Alertant sur les effets cumulés des émissions de gaz à effet de serre, de la destruction des forêts et de l’intensification de l’agriculture, les auteurs de toutes ces manifestations soulignent qu’un « phénomène d’extinction de masse » est en cours. Ils rappellent qu’il menace la survie de nombreuses spèces. Le texte souligne les risques liés à une consommation effrénée. Il met aussi en avant l’incapacité à freiner la pollution et à protéger les écosystèmes. Tout ceci en lien avec une croissance démographique humaine rapide.
Des mouvements actifs
À travers le monde, des mouvements de scientifiques se mobilisent pour faire entendre leur voix et pousser les décideurs à agir. Parmi eux, on peut citer Scientist Rebellion, un groupe de scientifiques qui se sont réunis pour lutter contre l’inaction climatique des gouvernements. Leur mouvement a pour but de promouvoir une transition vers une société plus durable. À travers des actions symboliques, des manifestations ou encore des prises de parole publiques, ces scientifiques cherchent à sensibiliser la population. Ils interpellent aussi les décideurs politiques sur l’urgence de la situation.

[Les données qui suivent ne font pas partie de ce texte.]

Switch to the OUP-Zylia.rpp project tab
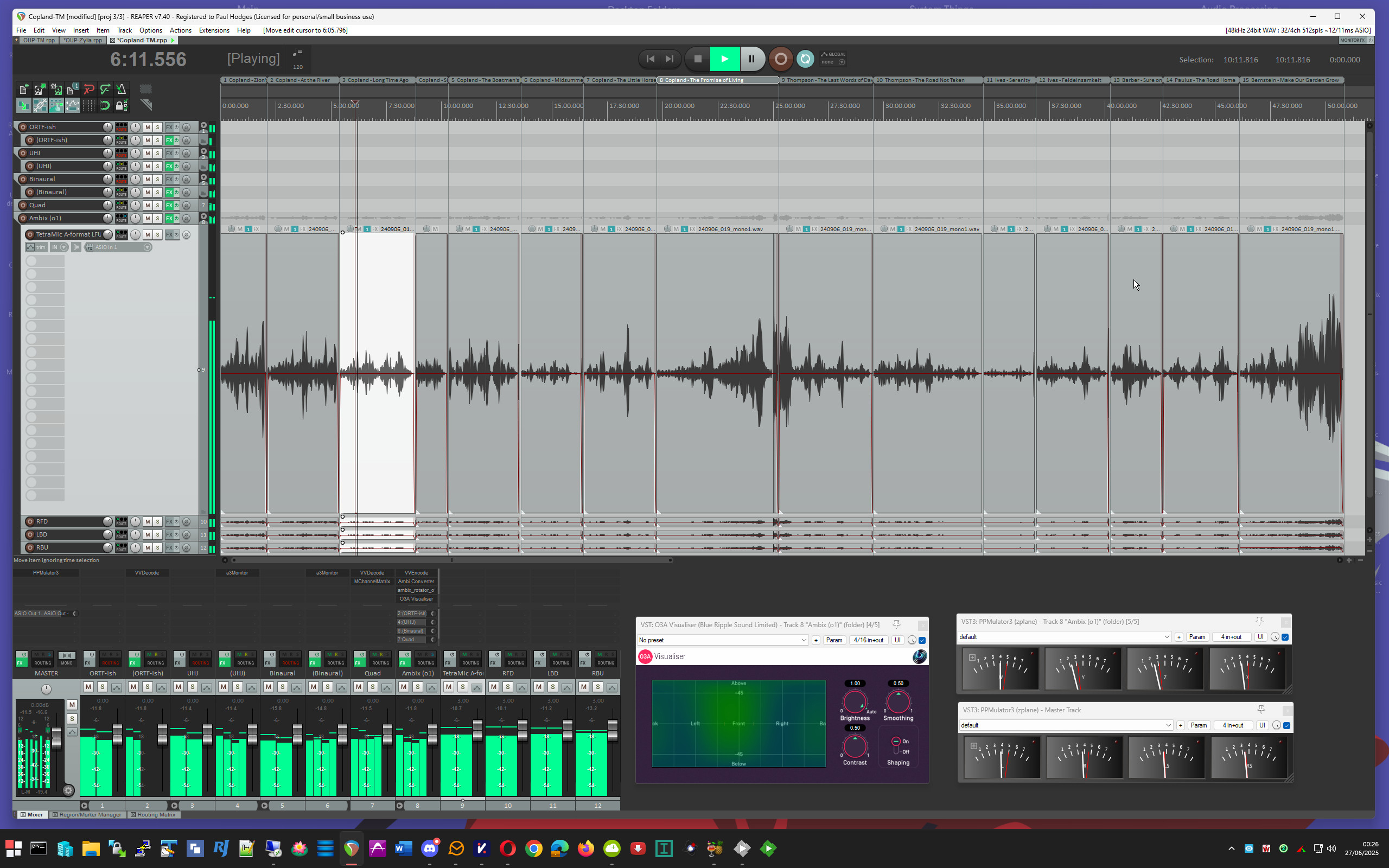 point(82,40)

En parallèle, d’autres mouvements tels que Extinction Rebellion ou Fridays For Future ont également émergé ces dernières années. Ils portent haut et fort la voix de la communauté scientifique (et plus généralement de la société). Leurs membres exigent des mesures ambitieuses pour lutter contre le dérèglement climatique.

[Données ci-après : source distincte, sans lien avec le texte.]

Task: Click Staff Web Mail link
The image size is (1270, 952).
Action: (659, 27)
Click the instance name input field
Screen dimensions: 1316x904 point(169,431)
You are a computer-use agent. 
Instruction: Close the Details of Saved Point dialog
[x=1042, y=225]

Ces mouvements mènent diverses actions, telles que des manifestations, des occupations pacifiques, des campagnes de sensibilisation, ainsi que la publication de rapports et la conduite de recherches scientifiques indépendantes. L’objectif est d’alerter l’opinion publique et les décideurs politiques sur les enjeux environnementaux majeurs et de les inciter à prendre des mesures urgentes pour y remédier.
Le GIEC: un acteur clé
Le Groupe d’experts intergouvernemental sur l’évolution du climat, le GIEC a été fondé en 1988. Il regroupe 195 États membres et constitue une référence scientifique mondiale sur les questions climatiques. C’est une organisation scientifique au service des États.
Le rôle du GIEC est de synthétiser l’état des connaissances scientifiques sur le dérèglement climatique et l’impact des activités humaines. Ses rapports servent de base aux négociations internationales. Ils aident les États à élaborer des politiques climatiques. Son bureau rassemble des scientifiques de diverses disciplines et de toutes les régions du monde.
Le GIEC se compose de trois groupes de travail et d’une équipe spéciale :
- Groupe 1 : Analyse les aspects scientifiques du dérèglement climatique.
- Groupe 2 : Étudie la vulnérabilité des sociétés et des écosystèmes face aux dérèglement climatiques ainsi que les possibilités d’adaptation.
- Groupe 3 : Évalue les solutions pour limiter les émissions de gaz à effet de serre et atténuer le réchauffement climatique.
- Équipe spéciale : Développe des méthodologies pour le suivi des émissions de gaz à effet de serre.
En mars 2023, le dernier rapport du GIEC a révélé que la dernière décennie a été la plus chaude depuis plus de cent mille ans. Il alerte sur la fréquence accrue des phénomènes climatiques extrêmes et sur les défis croissants pour y faire face.
Un pouvoir non contraignant
Bien que le GIEC n’ait aucun pouvoir contraignant, ses rapports influencent fortement les négociations internationales. Parmi les décisions majeures qu’ils ont contribué à façonner, on peut citer :
- Le Sommet de la Terre de Rio (1992), point de départ des négociations climatiques mondiales.
- Le Protocole de Kyoto (1997), premier accord international fixant des engagements contraignants en matière de réduction des émissions de gaz à effet de serre.
- L’Accord de Paris (2015), premier texte universel engageant les États à limiter le réchauffement bien en dessous de 1.5°C.
Toutefois, le GIEC reste un acteur scientifique et non politique. Le GIEC se positionne comme un observateur et n’intervient pas dans les négociations. Il suffit parfois d’écouter Jean Jouzel, qui a rejoint le Groupe d’experts intergouvernemental sur l’évolution du climat en tant que membre en 1994. Il a ensuite occupé, de 2002 à 2015, la vice-présidence du groupe de travail chargé des bases physiques du dérèglement climatique. Lorsqu’on l’écoute, on comprend aisément quelle peut être la frustration de ces scientifiques quant à l’inaction coupable des gouvernements.
Les scientifiques lanceurs d’alerte occupent donc une place centrale dans la lutte contre le dérèglement climatique. Ils participent aussi à la sauvegarde du vivant en mettant en lumière les dangers qui menacent notre planète. Par leurs recherches et leurs avertissements répétés, ils contribuent à informer le grand public. Souvent, ils orientent les décisions politiques. Pourtant, leur engagement les expose fréquemment à des pressions, du scepticisme et parfois même à des tentatives de discréditation.